Iulian Giurca, born in December 1979 in Bârlad, Romania, is an artist known for exploring religious and moral narratives through evocative paintings. Raised during the communist dictatorship, he developed a passion for art and religion early on. Giurca studied Plastic Arts in Iasi, Romania, where his work was influenced by life under an oppressive regime.

In 2002, Giurca moved to France and earned a degree in visual communication from Nice Sophia-Antipolis University. This training enriched his artistic approach, blending traditional Orthodox themes with contemporary techniques.

His paintings often depict human frailty, sin, and the struggle for redemption, drawing on Orthodox influences like angelic and demonic figures.

Giurca’s early works feature starkly lit, symbolic spaces reflecting battles between good and evil.
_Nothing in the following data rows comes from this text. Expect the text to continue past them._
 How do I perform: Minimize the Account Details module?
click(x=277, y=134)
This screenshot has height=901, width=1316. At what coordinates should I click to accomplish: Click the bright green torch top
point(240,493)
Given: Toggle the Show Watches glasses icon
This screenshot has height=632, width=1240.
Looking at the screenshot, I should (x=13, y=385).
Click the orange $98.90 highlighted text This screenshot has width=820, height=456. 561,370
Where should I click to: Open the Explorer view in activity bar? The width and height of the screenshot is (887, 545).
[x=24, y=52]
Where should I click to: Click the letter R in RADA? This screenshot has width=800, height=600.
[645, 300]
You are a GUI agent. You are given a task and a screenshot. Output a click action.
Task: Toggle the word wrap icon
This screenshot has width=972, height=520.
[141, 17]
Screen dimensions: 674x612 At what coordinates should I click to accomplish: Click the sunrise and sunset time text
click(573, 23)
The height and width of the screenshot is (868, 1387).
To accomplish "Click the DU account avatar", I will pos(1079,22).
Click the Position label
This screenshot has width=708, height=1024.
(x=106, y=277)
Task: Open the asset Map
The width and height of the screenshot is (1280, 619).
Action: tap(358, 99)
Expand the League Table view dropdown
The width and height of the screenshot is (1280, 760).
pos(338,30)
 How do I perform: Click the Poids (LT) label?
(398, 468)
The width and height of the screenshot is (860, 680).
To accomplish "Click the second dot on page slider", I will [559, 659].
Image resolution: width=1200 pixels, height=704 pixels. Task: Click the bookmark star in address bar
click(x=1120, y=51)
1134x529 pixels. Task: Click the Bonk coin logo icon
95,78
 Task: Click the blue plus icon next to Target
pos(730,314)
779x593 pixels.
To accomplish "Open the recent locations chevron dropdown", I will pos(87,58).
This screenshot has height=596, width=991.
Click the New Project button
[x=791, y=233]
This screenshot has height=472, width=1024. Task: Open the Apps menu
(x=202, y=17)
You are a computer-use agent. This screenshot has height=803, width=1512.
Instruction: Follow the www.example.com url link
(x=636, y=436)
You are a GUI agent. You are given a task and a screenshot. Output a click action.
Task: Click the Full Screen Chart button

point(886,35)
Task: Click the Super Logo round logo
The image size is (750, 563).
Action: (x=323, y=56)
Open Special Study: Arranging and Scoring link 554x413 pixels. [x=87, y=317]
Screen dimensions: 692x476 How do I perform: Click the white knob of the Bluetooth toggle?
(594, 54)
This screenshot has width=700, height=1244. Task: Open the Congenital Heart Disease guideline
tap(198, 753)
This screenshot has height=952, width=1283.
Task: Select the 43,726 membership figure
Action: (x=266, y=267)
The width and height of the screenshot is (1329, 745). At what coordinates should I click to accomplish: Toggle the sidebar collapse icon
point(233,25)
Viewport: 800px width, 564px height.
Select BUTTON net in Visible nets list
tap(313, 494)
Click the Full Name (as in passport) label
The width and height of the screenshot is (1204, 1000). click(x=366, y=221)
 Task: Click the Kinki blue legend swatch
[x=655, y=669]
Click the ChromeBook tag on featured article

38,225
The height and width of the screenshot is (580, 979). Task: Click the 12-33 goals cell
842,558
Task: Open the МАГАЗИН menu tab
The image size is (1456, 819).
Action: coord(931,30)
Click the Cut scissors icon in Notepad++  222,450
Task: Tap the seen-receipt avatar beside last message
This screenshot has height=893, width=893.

His art evolved to address broader themes of sin and human salvation, incorporating surrealism and abstraction. Recent works focus on societal conflicts, using gritty imagery to translate his style into three-dimensional forms, exploring identity, transformation, and the human condition.

His expressive, surreal compositions blend human and non-human features, critiquing contemporary society through chaotic, vivid imagery.

Giurca’s dynamic and fluid painting style, with complex and chaotic compositions, provokes a strong emotional response, challenging viewers with intense and thought-provoking visuals.

Recurring motifs such as horns, skeletal structures, and fragmented body parts suggest themes of dehumanization and metamorphosis, offering a critique of contemporary society. The surreal, dreamlike imagery blurs the line between reality and fantasy, provoking a strong emotional response from the viewer.

Overall, these powerful and thought-provoking artworks utilize chaos and distortion to explore complex themes, challenging and engaging the viewer with their raw intensity and vivid, unsettling visuals.